Consigna 1:
Según la carta, ¿a qué asamblea debe enviarse la adhesión de quien escribe?
Consigna 2:
Reduce a una lista breve el párrafo de la carta que empieza con «Mandemos desde España» y conserva sus datos principales.
-------- Texto
A Fernando Lozano, director de Las Dominicales
Apreciable amigo:
Mande usted al Congreso de Ginebra mi adhesión firme y entusiasta. Que se una mi voluntad a la de todos cuantos concurren a esa Asamblea racionalista, porque es preciso que nos recontemos, sin desmayos ni cobardías, en estas horas de crisis suprema para la racionalidad de la especie.
De todos los rincones del mundo surge el pasado, empujando corrientes atávicas sobre la erguida vanguardia de los pensadores humanos; y todos los instintos de fiera, escondidos en las sinuosidades del alma, se aprestan a salir a la superficie evocados por la serie de errores y supersticiones religiosas que la infancia de nuestra especie trazó en la historia del mundo.
Es preciso que nosotros, los menos, los más agobiados por el peso de todas las maledicencias y todos los martirios que nos imponen las mayorías limítrofes de la animalidad, empuñemos, decididamente, la enseña salvadora de la razón y de la justicia, bajo cuyos pliegues nuestros futuros descendientes podrán gozar la venturosa paz de las conciencias. Es preciso que, unidos en haz de entusiasmos y energías, presentemos a la avalancha de sombríos horrores que se nos viene encima, la diafanidad de nuestro pensamiento, sonriente de fe y esperanza en el porvenir glorioso de la razón humana.
Mandemos desde España el grito de angustia que se escucha en todos los hogares cultos al verse rodeados del monstruo del clericalismo que, en ola negra y devorante, avanza llevando en sus garras la tea de la discordia, pronta a encender la hoguera inquisitorial para nuestro cuerpos, como tiene encendida hace lustros la quemante lumbre de la injuria y la calumnia para nuestras almas. Pidamos a ese Congreso solidaridad y amparo para esta pobre patria nuestra, feudo de Roma, que la desangra de su oro y de su dignidad al arrancarle onerosos tributos y al negarle el derecho de pensar libremente sin arrostrar la deshonra y la miseria.
----------------
-------- Datos de origen
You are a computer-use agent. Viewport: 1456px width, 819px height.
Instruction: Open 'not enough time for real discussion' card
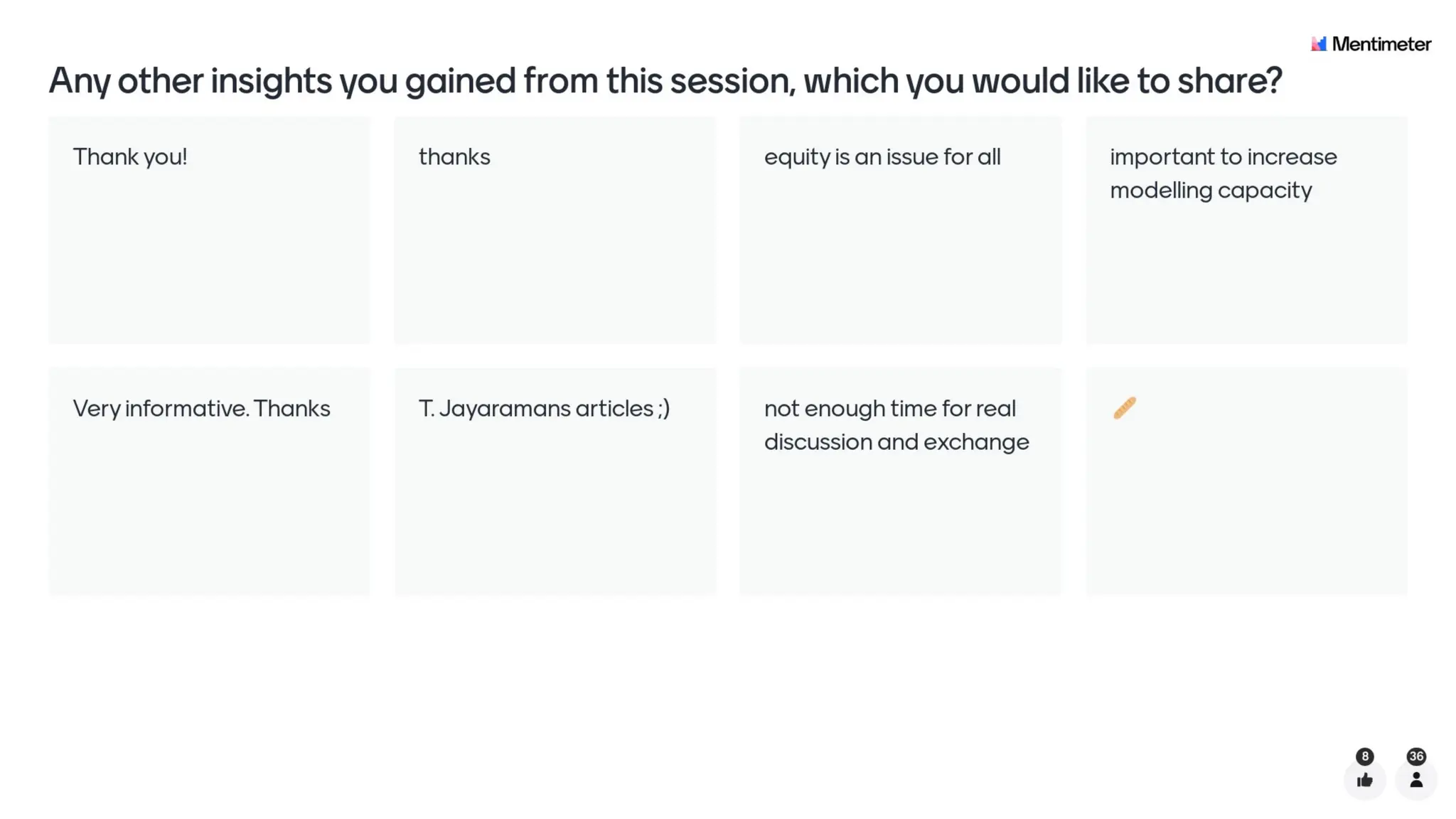coord(901,481)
----------------
Resultado del ejercicio 1:
Al Congreso de Ginebra.

Resultado del ejercicio 2:
- Enviar desde España el grito de angustia de los hogares cultos, rodeados por el clericalismo.
- El clericalismo avanza con la tea de la discordia, dispuesto a encender la hoguera inquisitorial para los cuerpos.
- Desde hace lustros mantiene encendidas la injuria y la calumnia contra las almas.
- Pedir al Congreso solidaridad y amparo para España, feudo de Roma.
- Roma le arranca oro y dignidad con onerosos tributos y le niega el derecho de pensar libremente sin arrostrar la deshonra y la miseria.